Below are some records. Set down exactly the line holding "Instruction: Open the" and every later line through the end, omitting the pictures.

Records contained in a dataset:
++++++

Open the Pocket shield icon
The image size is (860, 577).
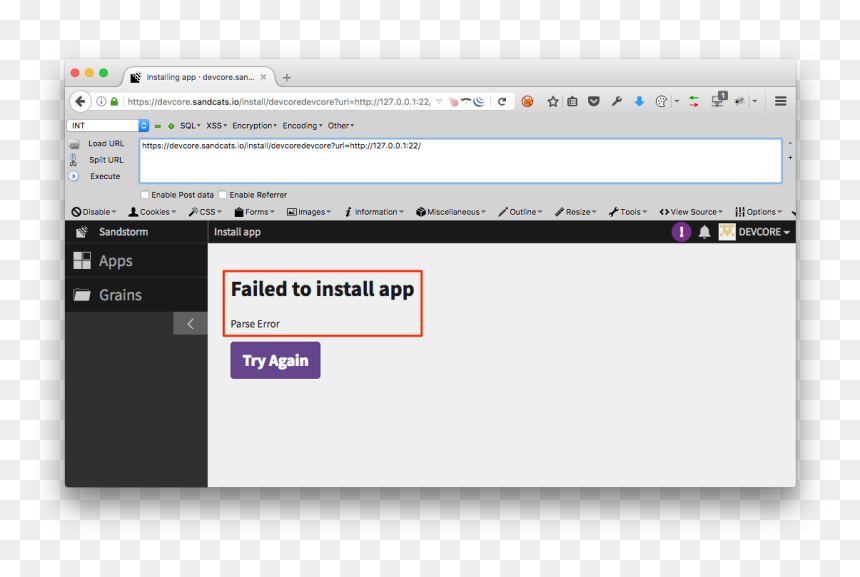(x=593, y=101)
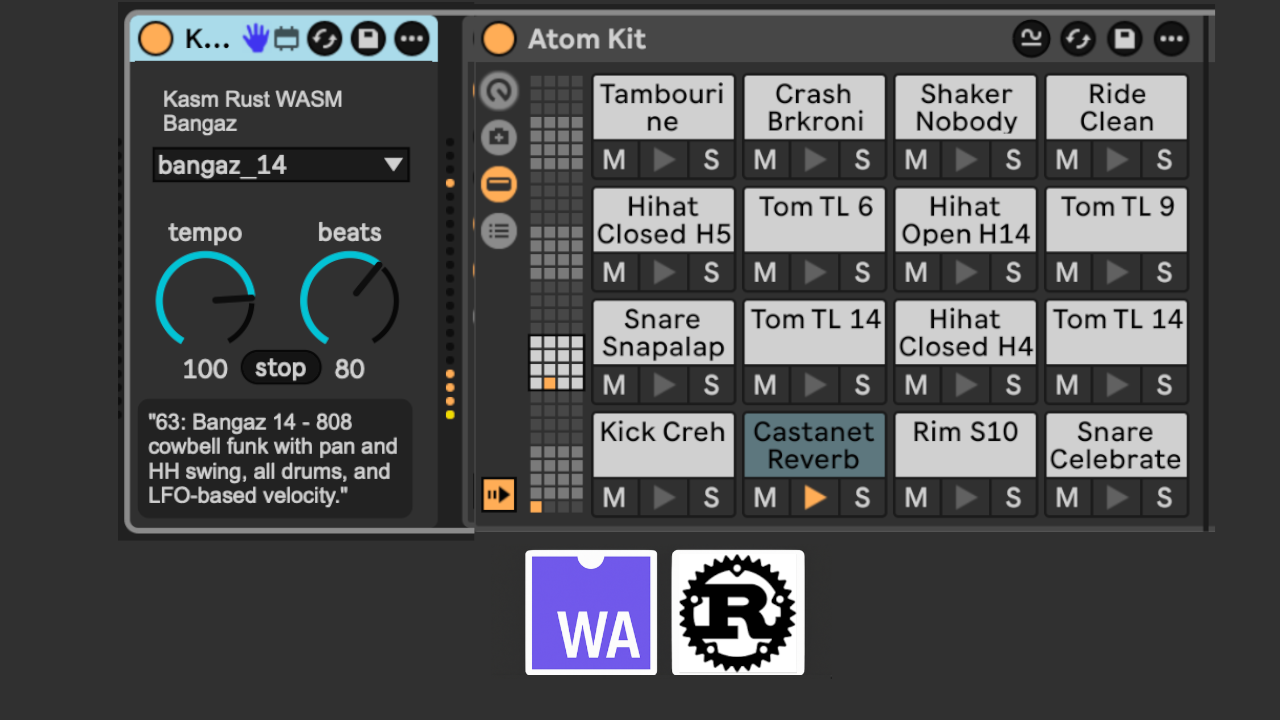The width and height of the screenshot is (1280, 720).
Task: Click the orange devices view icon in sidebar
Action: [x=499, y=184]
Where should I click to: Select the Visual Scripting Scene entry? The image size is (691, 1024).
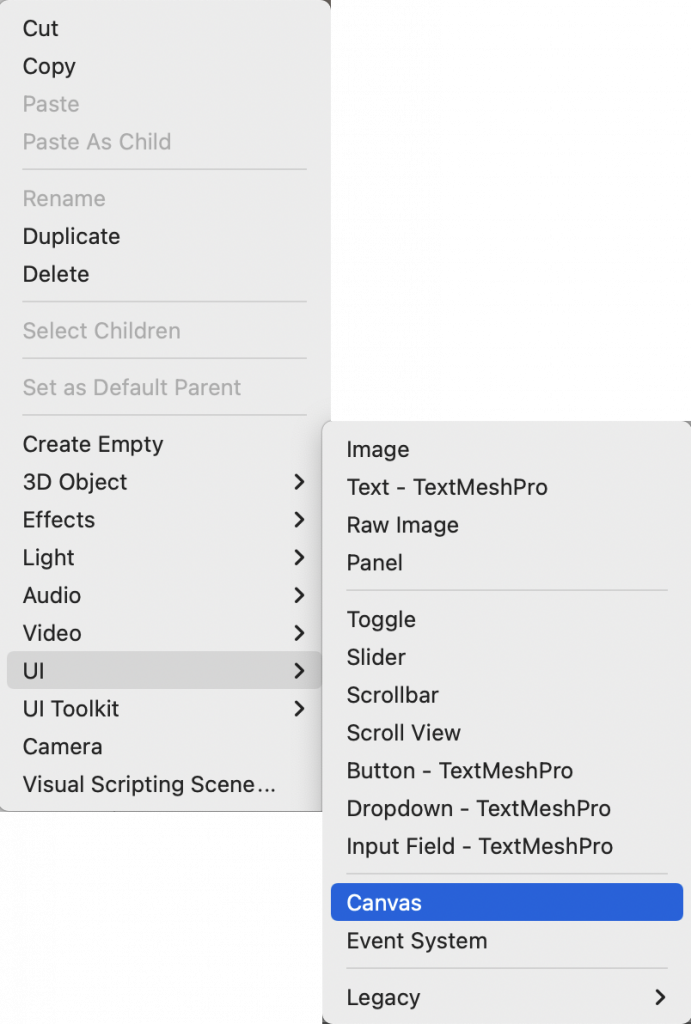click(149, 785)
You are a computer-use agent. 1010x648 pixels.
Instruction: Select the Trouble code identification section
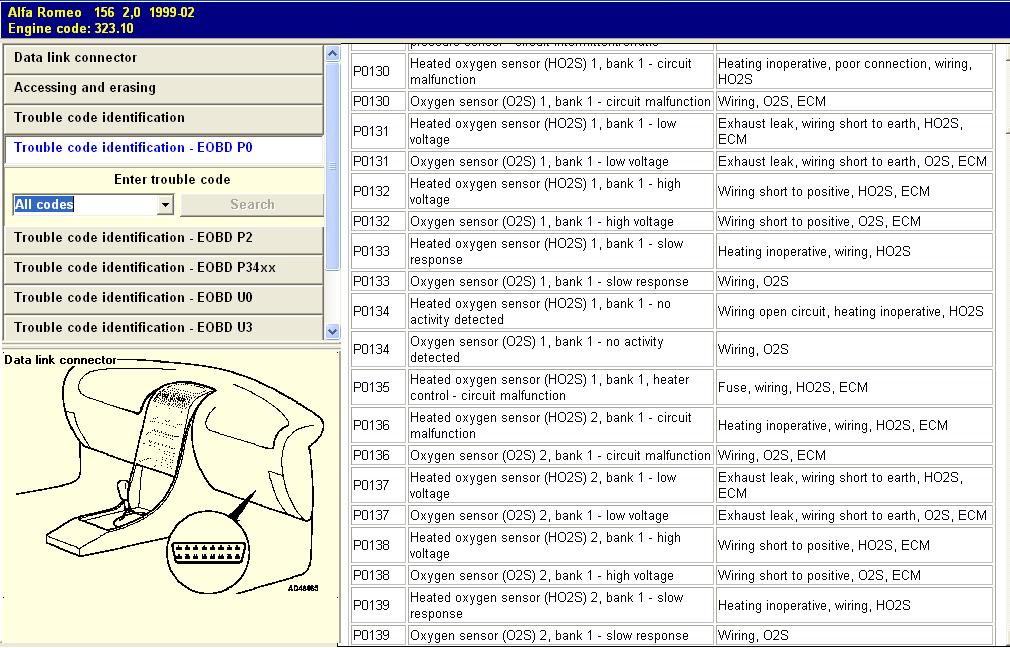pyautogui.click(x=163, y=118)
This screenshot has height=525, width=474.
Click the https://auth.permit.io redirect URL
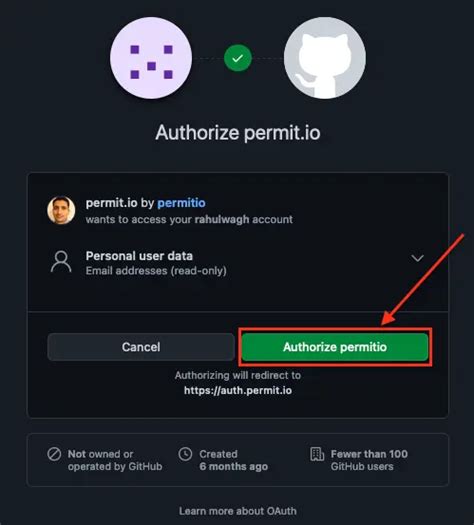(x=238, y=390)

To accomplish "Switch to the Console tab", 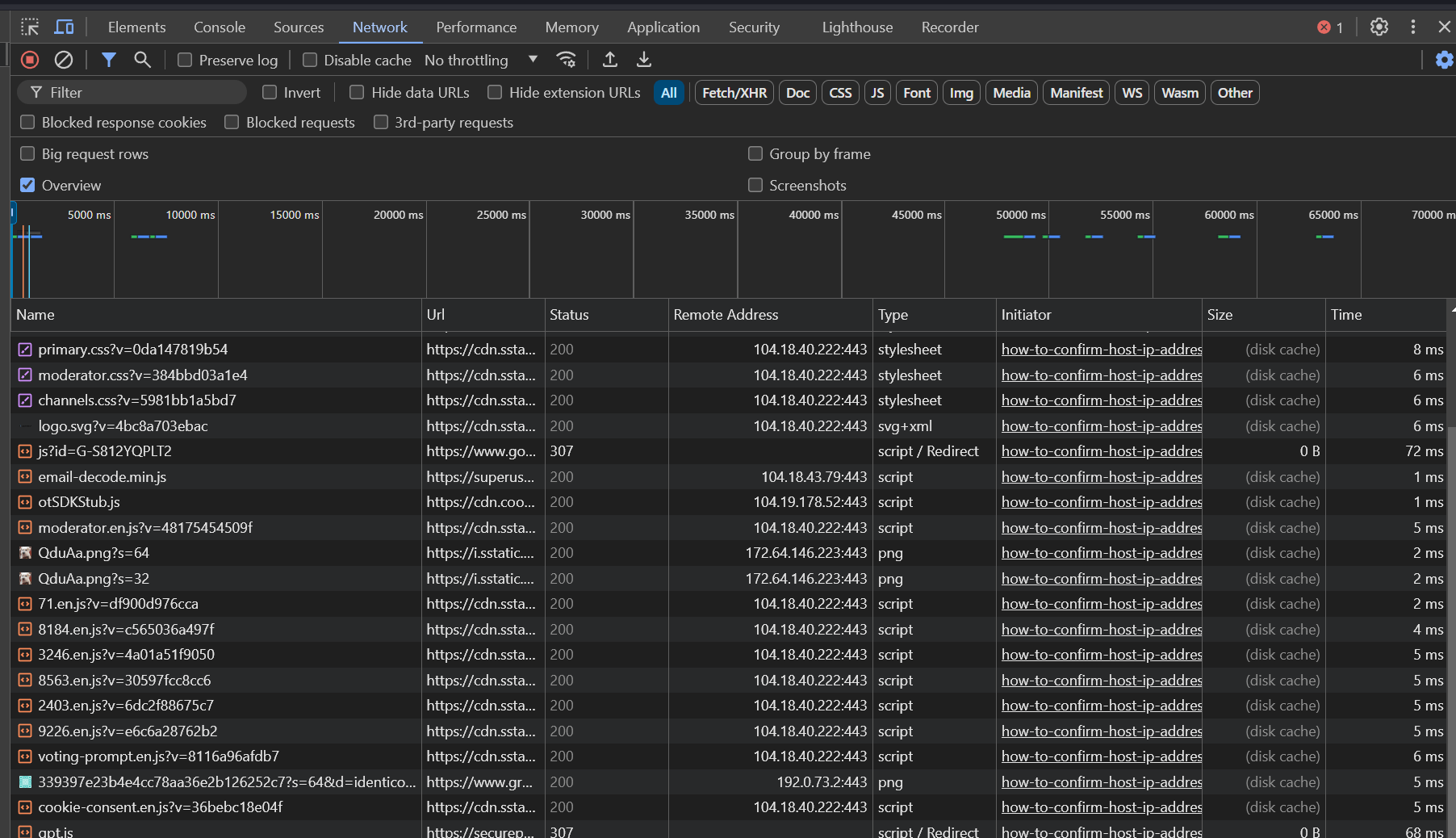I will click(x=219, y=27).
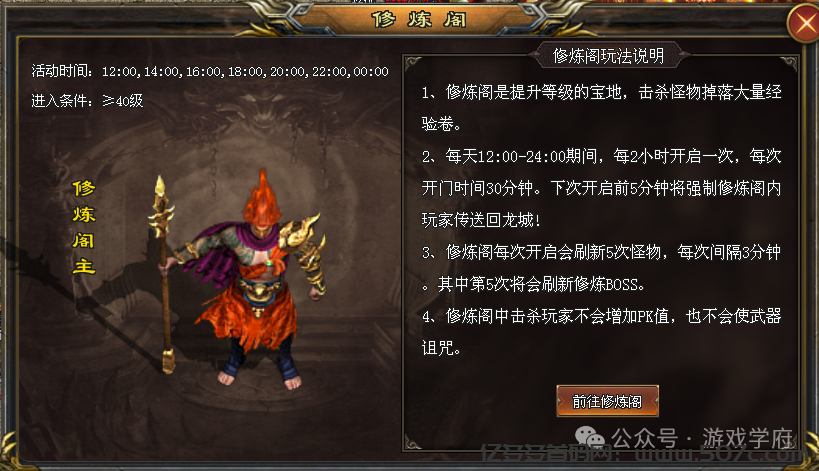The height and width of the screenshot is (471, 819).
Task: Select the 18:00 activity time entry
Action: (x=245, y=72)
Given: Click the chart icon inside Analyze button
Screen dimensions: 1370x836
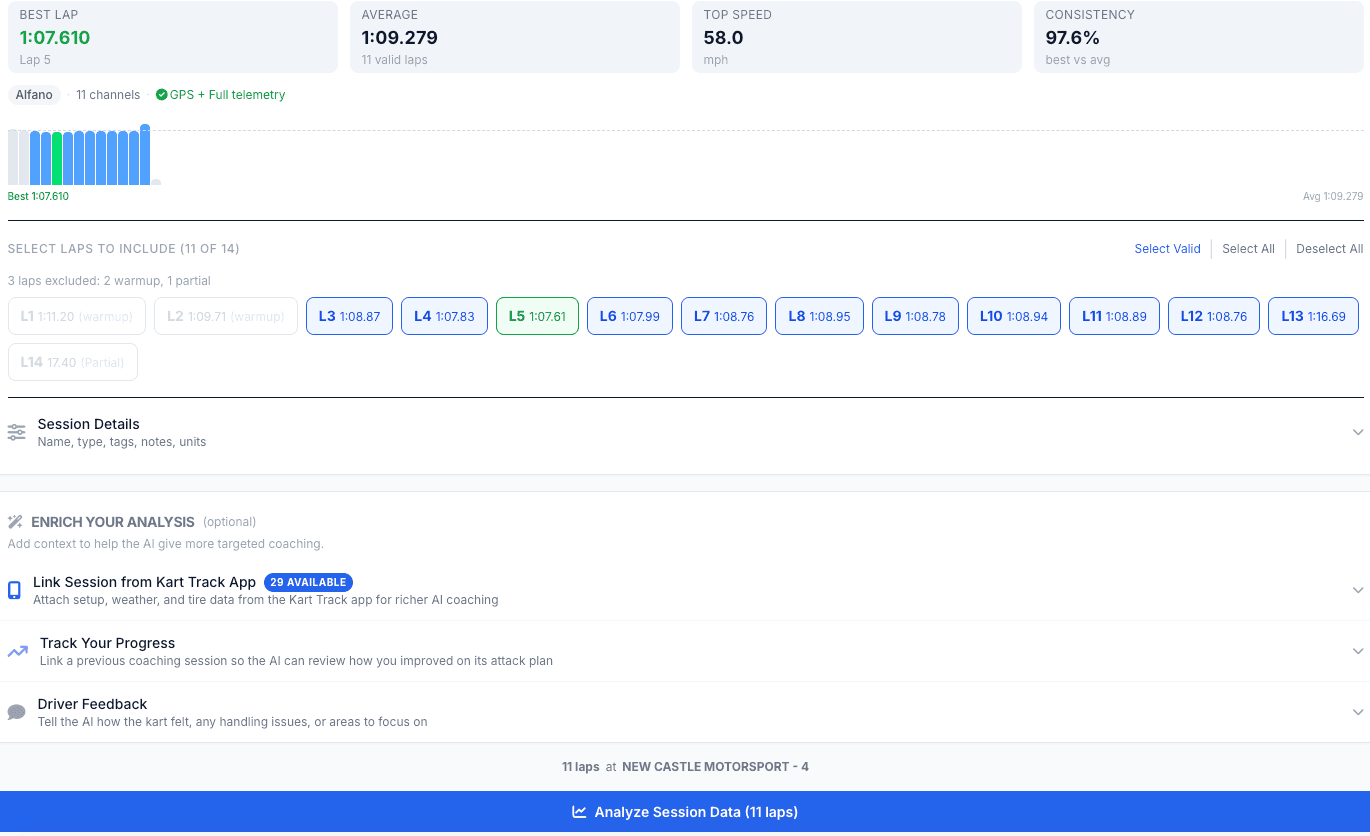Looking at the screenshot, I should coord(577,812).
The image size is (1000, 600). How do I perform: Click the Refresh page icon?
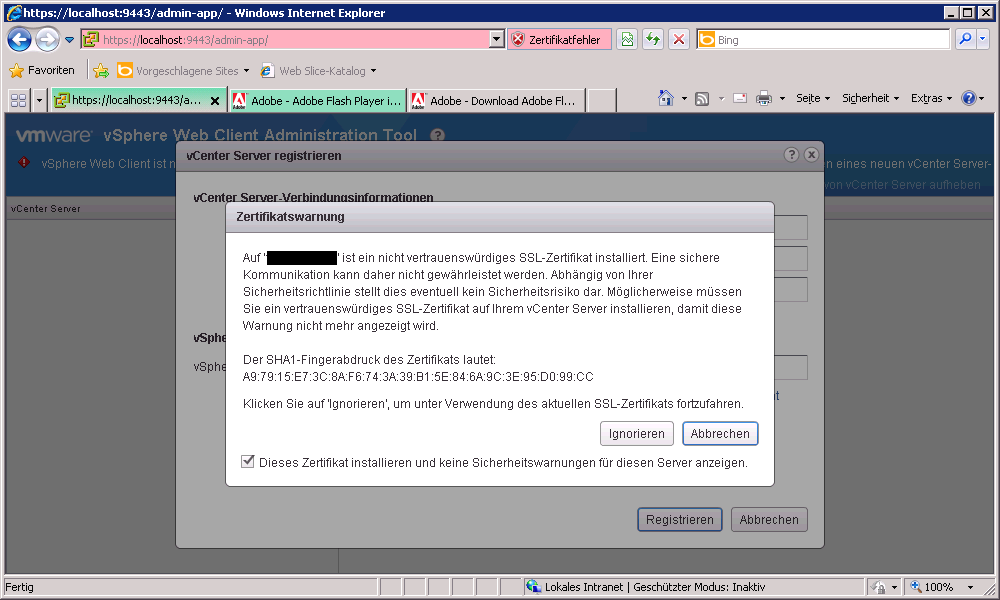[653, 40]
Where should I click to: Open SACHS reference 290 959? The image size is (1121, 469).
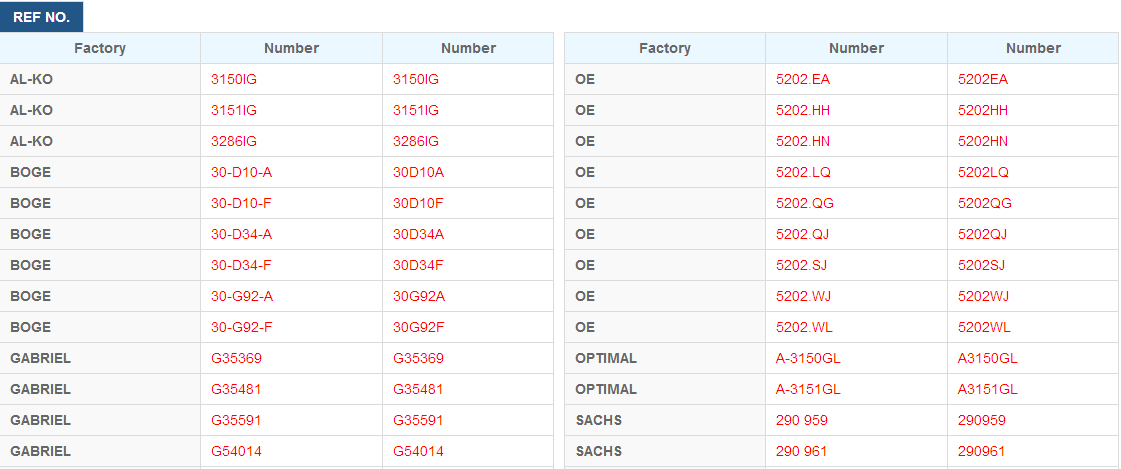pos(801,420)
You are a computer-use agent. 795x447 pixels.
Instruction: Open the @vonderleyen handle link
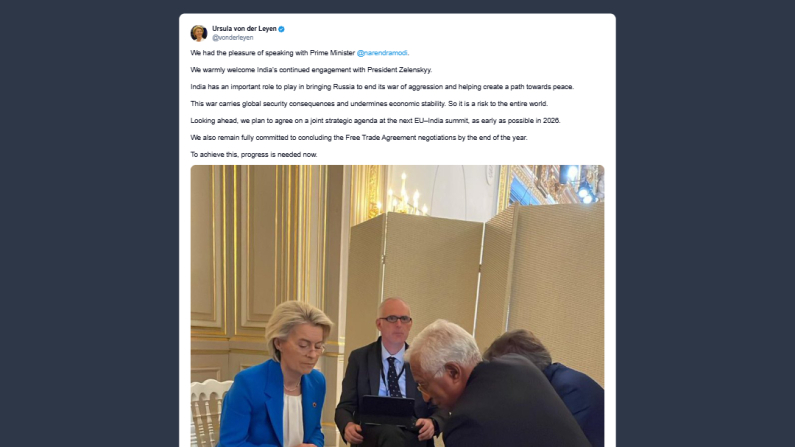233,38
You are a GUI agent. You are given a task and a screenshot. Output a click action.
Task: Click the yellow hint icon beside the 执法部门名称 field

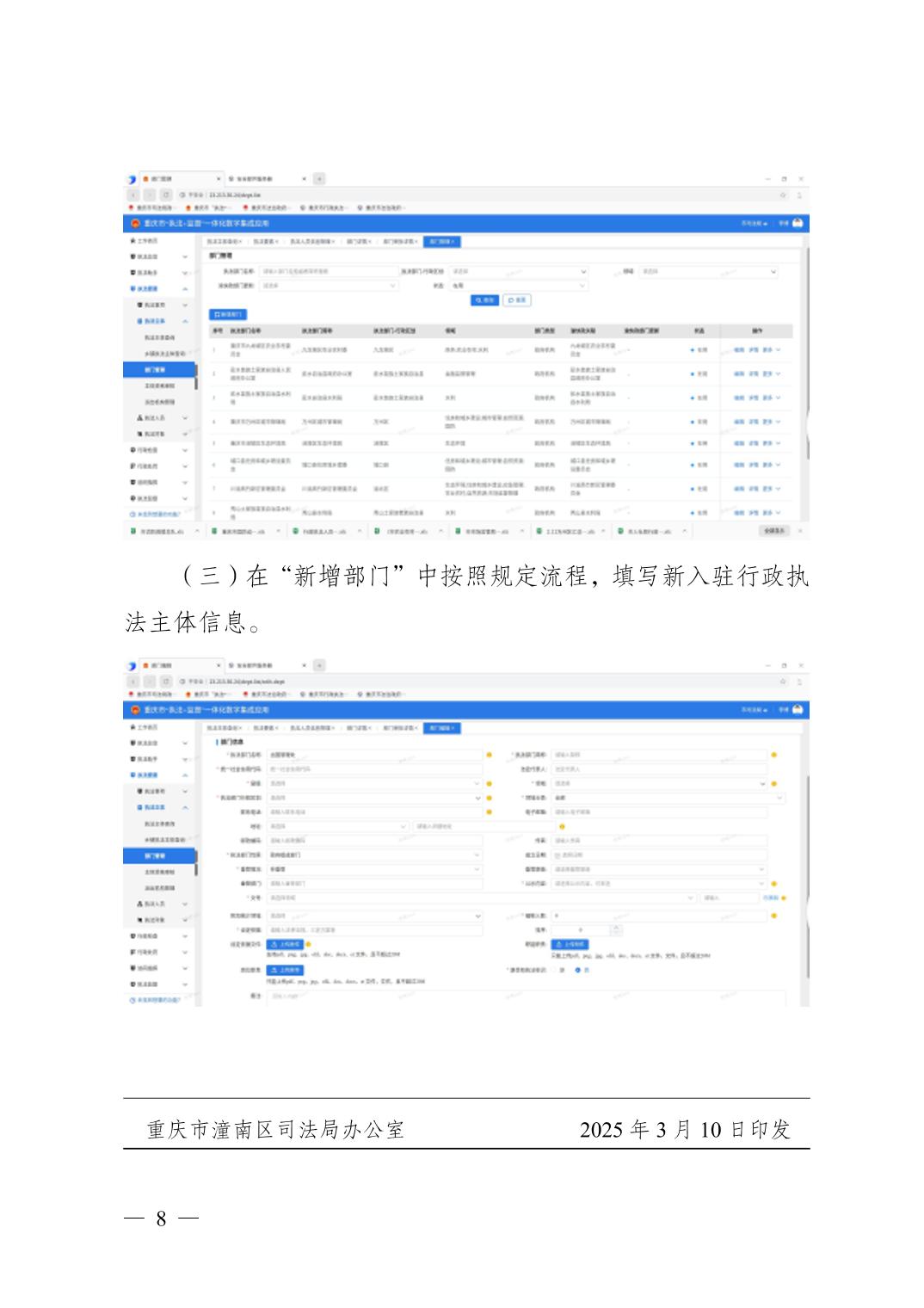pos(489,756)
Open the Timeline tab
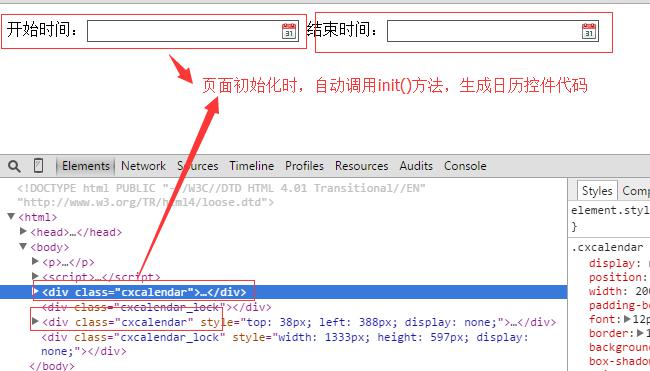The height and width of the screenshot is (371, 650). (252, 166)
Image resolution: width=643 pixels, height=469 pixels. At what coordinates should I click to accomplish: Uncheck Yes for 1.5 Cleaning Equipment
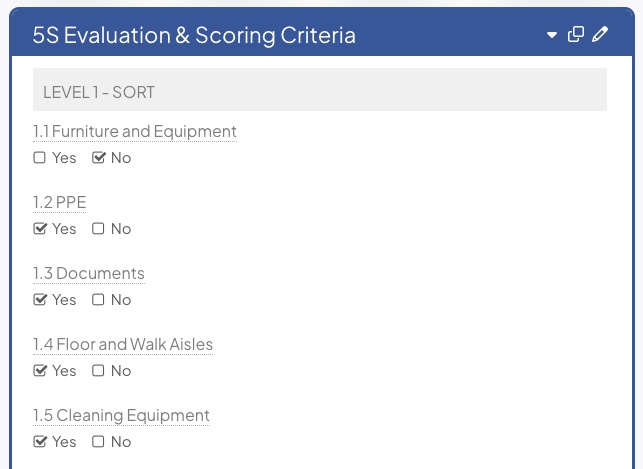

++++++

__Answer box__
Instruction: Open the @vonderleyen handle link
233,38
You are a GUI agent. You are given a task and a screenshot. Output a click action.
Task: Click the yellow hint icon beside the 执法部门名称 field

pos(489,756)
Open the Timeline tab
The height and width of the screenshot is (371, 650). (252, 166)
Image resolution: width=643 pixels, height=469 pixels. At what coordinates should I click to accomplish: Uncheck Yes for 1.5 Cleaning Equipment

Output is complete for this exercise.